● **OBJETIVO 1**:
Responda com base no trecho sobre a Teologia da Libertação:
(a) Em que mês e ano a Conferência Episcopal de Medellín abriu um novo tempo na história da Igreja da América Latina?
(b) Em que cidade Gustavo Gutiérrez deu a palestra em que lançou a primeira semente da Teologia da Libertação?
(c) Qual era o nome inicial da Comissão Pastoral da Terra?

● **TRECHO**:

Muitos padres e dezenas de religiosos foram procurar novas modalidades de trabalho pastoral nas periferias urbanas e nas zonas rurais, motivados pela opção pelos pobres que surge em Medellín. É em agosto de 1968 que a Conferência Episcopal de Medellín, na Colômbia, reforçando as decisões do Concílio, abre um novo tempo na história da Igreja da América Latina. Exemplo deste impulso inovador registrou-se no Brasil no início dos anos 70. A sociedade era submetida ao Ato Institucional nº 5, que extinguiu as liberdades civis. Sindicatos, movimentos e associações populares já não podiam atuar livremente. Foi nesse período que as CEBs se multiplicaram e abriram as portas para pessoas que, sem participar diretamente de uma prática sacramental, estimulam sua presença nos movimentos de reivindicação.
Começa a tomar corpo a Teologia da Libertação
Um mês antes da Conferência de Medellín, numa palestra na cidade de Chimbote, no Peru, o teólogo Gustavo Gutiérrez lançou a primeira semente da Teologia da Libertação. O texto, publicado em 1969 com o título Rumo à Teologia da Libertação, deu origem ao livro Teologia da Libertação, editado em Lima, em dezembro de 1971.
O momento político que o Brasil vivia, de violenta repressão, funcionou como fermento para a nova teologia. A CNBB que, com o decorrer dos anos e o afastamento de D. Hélder Câmara, como seu secretário-geral, havia se burocratizado, assumiu papel preponderante com a posse de D. Aloísio Lorscheider na presidência, no início dos anos 70. As posições firmes do cardeal nas denúncias de torturas a presos políticos ganharam espaço na imprensa e tiveram o apoio dos bispos.
Teve início um verdadeiro embate entre Igreja e regime militar. Em 1975, a CNBB publicou um documento contundente intitulado Comunicação Pastoral ao Povo de Deus, em que os bispos afirmavam: "Ao cristão é proibido ficar triste e ter medo".
No mesmo ano, realizou-se o 1º Encontro Intereclesial de CEBs. Era a primeira tentativa de se fazer uma sistematização sobre as CEBs, que pode ser resumida numa frase: uma nova forma de ser Igreja e uma nova forma de a Igreja ser. Elas passaram a representar a concretização do Vaticano II, por ser uma presença transformadora do mundo.
É nesse diálogo e na vivência no meio popular que a igreja percebe a necessidade de estar ao lado das pessoas que já estavam lutando por justiça e solidariedade. Essa intuição nova propiciou o surgimento das pastorais sociais, que ganharam expressão nacional com a criação da Comissão Pastoral da Terra (CPT). De início, chamava-se apenas Comissão da Terra. Mas os bispos da Amazônia, e o próprio D. Aloísio, defenderam a inclusão da palavra Pastoral. Configurava-se, na verdade, um olhar novo da Igreja em relação ao mundo, visto não mais como lugar profano, mas como lugar onde Deus se faz presente para caminhar com seu povo e libertá-lo. E foi nesse intercâmbio que a Igreja assumiu sua maior proximidade com o povo. No caso da CPT, por exemplo, com os lavradores. As pastorais sociais, portanto, não surgiram como um trabalho supletivo, e sim como fonte de autenticidade da própria igreja. Enquanto as CEBs se expandiram, formando uma rede de aproximadamente 80 mil comunidades espalhadas por todo o Brasil, as pastorais aglutinaram um número de pessoas muito menor, porém com atuação expressiva, competente e de grande repercussão.

● **OBJETIVO 2**: Reproduza sem alterações as linhas da listagem que vão da que contém "The height and width of the screenshot is (742, 1115)." até a que contém "Action: click(x=295, y=418)", ambas incluídas.

● **DADOS DA TAREFA**:

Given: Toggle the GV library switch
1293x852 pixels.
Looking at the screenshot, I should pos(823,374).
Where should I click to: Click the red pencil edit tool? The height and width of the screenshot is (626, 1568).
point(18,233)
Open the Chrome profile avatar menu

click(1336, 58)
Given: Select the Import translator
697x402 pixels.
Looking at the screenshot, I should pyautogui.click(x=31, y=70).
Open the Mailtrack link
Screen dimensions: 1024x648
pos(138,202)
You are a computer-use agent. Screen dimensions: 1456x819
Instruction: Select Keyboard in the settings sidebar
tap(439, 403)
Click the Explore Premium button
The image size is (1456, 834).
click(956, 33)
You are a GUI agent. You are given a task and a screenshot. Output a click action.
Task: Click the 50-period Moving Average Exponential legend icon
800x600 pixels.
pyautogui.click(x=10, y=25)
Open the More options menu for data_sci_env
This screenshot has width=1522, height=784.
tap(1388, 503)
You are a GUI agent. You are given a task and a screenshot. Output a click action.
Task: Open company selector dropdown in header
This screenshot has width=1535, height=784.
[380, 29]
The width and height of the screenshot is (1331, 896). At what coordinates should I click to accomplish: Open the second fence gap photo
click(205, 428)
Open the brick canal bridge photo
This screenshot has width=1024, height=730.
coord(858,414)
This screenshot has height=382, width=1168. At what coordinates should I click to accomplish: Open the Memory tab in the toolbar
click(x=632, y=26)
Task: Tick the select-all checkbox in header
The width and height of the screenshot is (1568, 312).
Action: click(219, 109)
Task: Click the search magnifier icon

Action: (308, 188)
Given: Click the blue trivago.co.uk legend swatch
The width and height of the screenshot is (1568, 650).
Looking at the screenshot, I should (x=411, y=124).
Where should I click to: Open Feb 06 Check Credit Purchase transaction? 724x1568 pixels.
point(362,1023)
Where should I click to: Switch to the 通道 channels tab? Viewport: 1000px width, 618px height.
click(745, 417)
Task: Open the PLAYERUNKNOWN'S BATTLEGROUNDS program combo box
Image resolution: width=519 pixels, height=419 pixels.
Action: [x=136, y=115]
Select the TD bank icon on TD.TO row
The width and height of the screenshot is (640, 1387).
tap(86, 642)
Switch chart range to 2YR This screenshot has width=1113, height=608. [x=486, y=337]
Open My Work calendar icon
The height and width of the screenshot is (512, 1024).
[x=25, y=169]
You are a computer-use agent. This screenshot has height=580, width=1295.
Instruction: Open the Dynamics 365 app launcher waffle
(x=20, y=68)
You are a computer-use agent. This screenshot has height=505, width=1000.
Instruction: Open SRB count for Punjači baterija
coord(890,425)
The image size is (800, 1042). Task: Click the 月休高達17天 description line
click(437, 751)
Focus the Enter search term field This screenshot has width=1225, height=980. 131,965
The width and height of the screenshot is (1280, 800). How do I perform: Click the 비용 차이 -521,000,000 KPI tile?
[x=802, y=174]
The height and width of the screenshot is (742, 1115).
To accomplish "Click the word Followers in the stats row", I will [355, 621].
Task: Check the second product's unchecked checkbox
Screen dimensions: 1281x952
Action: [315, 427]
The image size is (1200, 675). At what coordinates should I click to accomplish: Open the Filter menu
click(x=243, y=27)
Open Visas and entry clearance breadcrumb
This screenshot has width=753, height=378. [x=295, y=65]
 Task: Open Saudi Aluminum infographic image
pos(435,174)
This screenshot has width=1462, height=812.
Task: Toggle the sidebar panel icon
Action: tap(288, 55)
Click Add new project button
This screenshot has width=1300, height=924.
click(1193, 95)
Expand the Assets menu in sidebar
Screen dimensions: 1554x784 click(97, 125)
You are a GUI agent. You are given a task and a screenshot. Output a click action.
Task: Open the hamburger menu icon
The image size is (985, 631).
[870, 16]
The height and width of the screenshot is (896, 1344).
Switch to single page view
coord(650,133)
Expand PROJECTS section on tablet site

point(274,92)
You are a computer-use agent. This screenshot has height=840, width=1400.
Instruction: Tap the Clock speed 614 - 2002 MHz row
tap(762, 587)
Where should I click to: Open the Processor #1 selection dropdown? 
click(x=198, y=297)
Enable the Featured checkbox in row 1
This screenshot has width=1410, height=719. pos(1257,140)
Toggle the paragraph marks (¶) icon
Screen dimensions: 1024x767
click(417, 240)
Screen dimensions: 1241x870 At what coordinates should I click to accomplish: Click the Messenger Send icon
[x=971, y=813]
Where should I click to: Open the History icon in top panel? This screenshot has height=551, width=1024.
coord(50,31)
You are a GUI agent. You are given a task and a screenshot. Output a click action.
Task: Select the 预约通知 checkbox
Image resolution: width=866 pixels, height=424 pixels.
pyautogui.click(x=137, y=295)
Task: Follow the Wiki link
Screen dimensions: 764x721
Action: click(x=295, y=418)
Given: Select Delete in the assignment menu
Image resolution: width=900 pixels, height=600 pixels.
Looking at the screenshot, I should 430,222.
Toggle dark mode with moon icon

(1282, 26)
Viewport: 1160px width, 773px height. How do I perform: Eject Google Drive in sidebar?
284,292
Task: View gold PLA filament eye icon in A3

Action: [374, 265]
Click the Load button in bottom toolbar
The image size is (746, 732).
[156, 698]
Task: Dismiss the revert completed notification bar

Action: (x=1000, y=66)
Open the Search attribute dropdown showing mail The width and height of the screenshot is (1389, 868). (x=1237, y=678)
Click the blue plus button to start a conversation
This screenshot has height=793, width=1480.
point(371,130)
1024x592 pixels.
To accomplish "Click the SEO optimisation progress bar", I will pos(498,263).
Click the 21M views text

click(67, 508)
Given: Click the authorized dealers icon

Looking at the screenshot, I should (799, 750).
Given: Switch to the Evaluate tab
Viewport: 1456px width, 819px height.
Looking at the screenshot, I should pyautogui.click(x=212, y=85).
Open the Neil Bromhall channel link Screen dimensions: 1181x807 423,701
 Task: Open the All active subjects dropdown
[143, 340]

● **RESPOSTA 1**:
(a) Em agosto de 1968.
(b) Em Chimbote, no Peru.
(c) Comissão da Terra.

● **RESPOSTA 2**:
The height and width of the screenshot is (742, 1115).
To accomplish "Click the word Followers in the stats row", I will [355, 621].
Task: Check the second product's unchecked checkbox
Screen dimensions: 1281x952
Action: [315, 427]
The image size is (1200, 675). At what coordinates should I click to accomplish: Open the Filter menu
click(x=243, y=27)
Open Visas and entry clearance breadcrumb
This screenshot has width=753, height=378. [x=295, y=65]
 Task: Open Saudi Aluminum infographic image
pos(435,174)
This screenshot has width=1462, height=812.
Task: Toggle the sidebar panel icon
Action: tap(288, 55)
Click Add new project button
This screenshot has width=1300, height=924.
click(1193, 95)
Expand the Assets menu in sidebar
Screen dimensions: 1554x784 click(97, 125)
You are a GUI agent. You are given a task and a screenshot. Output a click action.
Task: Open the hamburger menu icon
The image size is (985, 631).
[870, 16]
The height and width of the screenshot is (896, 1344).
Switch to single page view
coord(650,133)
Expand PROJECTS section on tablet site

point(274,92)
You are a computer-use agent. This screenshot has height=840, width=1400.
Instruction: Tap the Clock speed 614 - 2002 MHz row
tap(762, 587)
Where should I click to: Open the Processor #1 selection dropdown? 
click(x=198, y=297)
Enable the Featured checkbox in row 1
This screenshot has width=1410, height=719. pos(1257,140)
Toggle the paragraph marks (¶) icon
Screen dimensions: 1024x767
click(417, 240)
Screen dimensions: 1241x870 At what coordinates should I click to accomplish: Click the Messenger Send icon
[x=971, y=813]
Where should I click to: Open the History icon in top panel? This screenshot has height=551, width=1024.
coord(50,31)
You are a GUI agent. You are given a task and a screenshot. Output a click action.
Task: Select the 预约通知 checkbox
Image resolution: width=866 pixels, height=424 pixels.
pyautogui.click(x=137, y=295)
Task: Follow the Wiki link
Screen dimensions: 764x721
Action: click(x=295, y=418)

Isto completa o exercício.